Palabras para Momentos de Enfermedad
1- ¿Dios se interesa por nuestras enfermedades físicas?
Éxodo 15:26. Y dijo: Si oyeres atentamente la voz de Jehová tu Dios, e hicieres lo recto delante de sus ojos, y dieres oído a sus mandamientos, y guardares todos sus estatutos, ninguna enfermedad de las que envié a los egipcios te enviaré a ti; porque yo soy Jehová tu Sanador.
Nota: Dios se revela como sanador. La enfermedad no está fuera de su conocimiento ni de su poder.
2- ¿Puede el creyente acudir a Dios en medio del dolor corporal?
Salmos 41:3. Jehová lo fortalecerá en el lecho del dolor: Aderezarás todo su lecho en su enfermedad.
Nota: Dios promete sostén y cuidado especial para quien sufre en su cuerpo.
3- ¿Escucha Dios la oración del enfermo?
Salmos 30:2. Oh Jehová Dios mío, a ti clamé, y tú me sanaste.
Nota: La Biblia presenta la oración como un recurso legítimo y eficaz en tiempos de enfermedad.
4- ¿Jesús mostró compasión por los enfermos cuando estuvo en la tierra?

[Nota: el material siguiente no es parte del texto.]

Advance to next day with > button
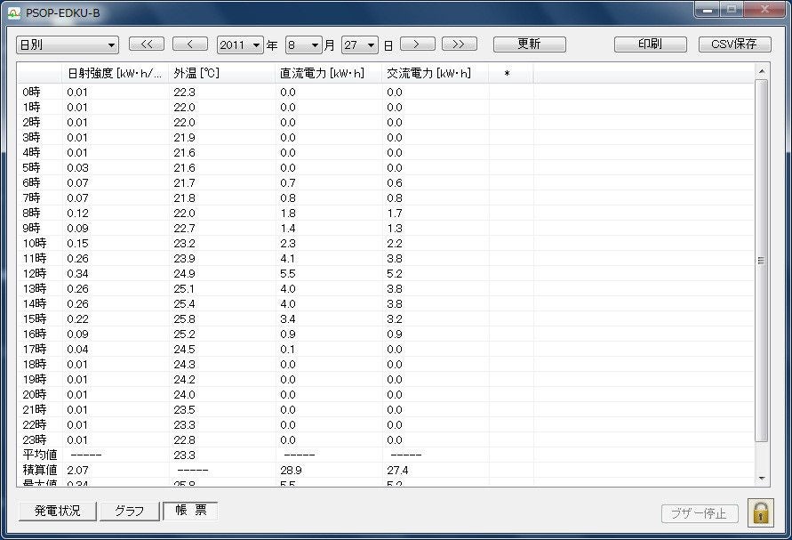 pyautogui.click(x=416, y=44)
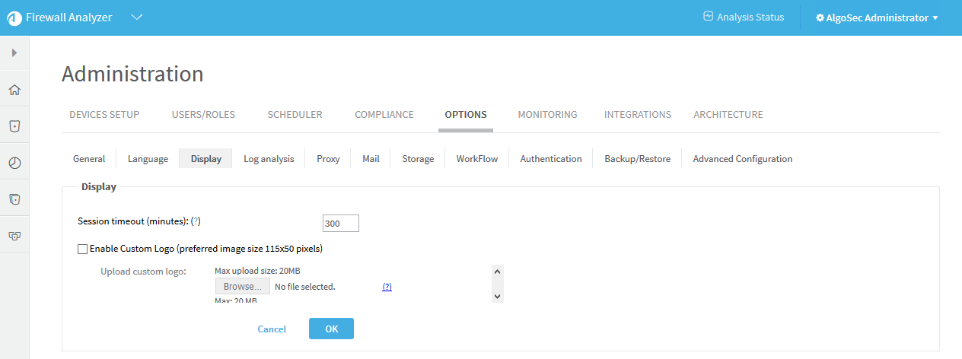Click the Cancel link
This screenshot has width=962, height=359.
click(x=272, y=329)
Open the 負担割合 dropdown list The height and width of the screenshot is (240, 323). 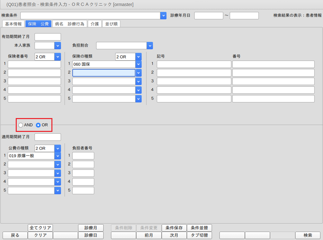[x=150, y=46]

Mateo 14:14. Y saliendo Jesús, vio una gran multitud, y tuvo compasión de ellos, y sanó a los que de ellos estaban enfermos.
Nota: Cristo no fue indiferente al sufrimiento humano; su ministerio estuvo marcado por la compasión y la sanidad.
5- ¿Tiene la enfermedad un límite establecido por Dios?
Job 2:6. Y Jehová dijo a Satanás: He aquí, él está en tu mano; mas guarda su vida.
Nota: Aun en el sufrimiento permitido, Dios pone límites y preserva la vida según su propósito.
6- ¿Qué debe hacer el creyente cuando la enfermedad persiste?
Santiago 5:14-15. ¿Está alguno enfermo entre vosotros? Llame a los ancianos de la iglesia, y oren por él, ungiéndole con aceite en el nombre del Señor. Y la oración de fe sanará al enfermo, y el Señor lo levantará; y si hubiere cometido pecados, le serán perdonados.
Nota: Dios ha establecido la oración intercesora como medio de gracia, consuelo y restauración integral.
7- ¿Puede Dios fortalecernos aunque la enfermedad no desaparezca de inmediato?
Isaías 41:10. No temas, porque yo estoy contigo; no desmayes, porque yo soy tu Dios que te esfuerzo; sí, siempre te ayudaré, siempre te sostendré con la diestra de mi justicia.
Nota: La fortaleza divina no depende de la ausencia de enfermedad, sino de la presencia de Dios.
8- ¿Qué promesa final tienen los hijos de Dios frente a la enfermedad y el sufrimiento?
Apocalipsis 22:2. En el medio de la calle de ella, y de uno y de otro lado del río, estaba el árbol de la vida, que lleva doce frutos, dando cada mes su fruto; y las hojas del árbol eran para la sanidad de las naciones.
Nota: La sanidad definitiva no es solo para el cuerpo, sino para toda la humanidad redimida en el reino de Dios.